Exception Handling in C#

Here, you will learn about exception handling in C# using try, catch, and finally blocks.

Exceptions in the application must be handled to prevent crashing of the program and unexpected result, log exceptions and continue with other functionalities. C# provides built-in support to handle the exception using try, catch & finally blocks.

try
{
    // put the code here that may raise exceptions
}
catch
{
    // handle exception here
}
finally
{
    // final cleanup code
}

try block: Any suspected code that may raise exceptions should be put inside a try{ } block. During the execution, if an exception occurs, the flow of the control jumps to the first matching catch block.

catch block: The catch block is an exception handler block where you can perform some action such as logging and auditing an exception. The catch block takes a parameter of an exception type using which you can get the details of an exception.

finally block: The finally block will always be executed whether an exception raised or not. Usually, a finally block should be used to release resources, e.g., to close any stream or file objects that were opened in the try block.

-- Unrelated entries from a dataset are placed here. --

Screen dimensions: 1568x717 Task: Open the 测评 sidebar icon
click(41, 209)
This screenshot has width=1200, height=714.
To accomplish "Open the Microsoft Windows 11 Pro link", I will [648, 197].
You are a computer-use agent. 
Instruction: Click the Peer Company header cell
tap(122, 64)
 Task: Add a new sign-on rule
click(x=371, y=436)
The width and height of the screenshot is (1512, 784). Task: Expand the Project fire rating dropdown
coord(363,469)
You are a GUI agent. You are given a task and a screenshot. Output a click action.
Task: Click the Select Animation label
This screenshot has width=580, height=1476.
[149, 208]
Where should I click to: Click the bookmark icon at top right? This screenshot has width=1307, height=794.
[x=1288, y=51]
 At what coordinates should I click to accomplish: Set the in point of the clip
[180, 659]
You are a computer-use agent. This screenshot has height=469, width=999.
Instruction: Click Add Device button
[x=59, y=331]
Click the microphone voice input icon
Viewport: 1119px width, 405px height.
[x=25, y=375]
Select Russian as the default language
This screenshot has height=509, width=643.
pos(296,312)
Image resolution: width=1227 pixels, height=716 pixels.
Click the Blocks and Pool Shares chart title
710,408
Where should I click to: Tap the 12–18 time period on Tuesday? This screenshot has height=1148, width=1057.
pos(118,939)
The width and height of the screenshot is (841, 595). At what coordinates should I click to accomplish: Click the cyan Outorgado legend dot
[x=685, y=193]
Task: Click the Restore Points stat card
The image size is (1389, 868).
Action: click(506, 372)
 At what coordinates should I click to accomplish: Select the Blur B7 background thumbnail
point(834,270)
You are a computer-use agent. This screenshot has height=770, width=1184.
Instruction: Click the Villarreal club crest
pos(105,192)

The following may throw an exception if you enter a non-numeric character.

class Program
{
    static void Main(string[] args)
    {
        Console.WriteLine("Enter a number: ");

        var num = int.Parse(Console.ReadLine());

        Console.WriteLine($"Squre of {num} is {num * num}");
    }
}

To handle the possible exceptions in the above example, wrap the code inside a try block and handle the exception in the catch block, as shown below.

class Program
{
    static void Main(string[] args)
    {
        try
        {
            Console.WriteLine("Enter a number: ");

            var num = int.parse(Console.ReadLine());

            Console.WriteLine($"Squre of {num} is {num * num}");
        }
        catch
        {
            Console.Write("Error occurred.");
        }
        finally
        {
            Console.Write("Re-try with a different number.");
        }
    }
}

In the above example, we wrapped this code inside a try block. If an exception occurs inside a try block, then the program will jump to the catch block. Inside a catch block, we display a message to instruct the user about his mistake, and in the finally block, we display a message about what to do after running a program.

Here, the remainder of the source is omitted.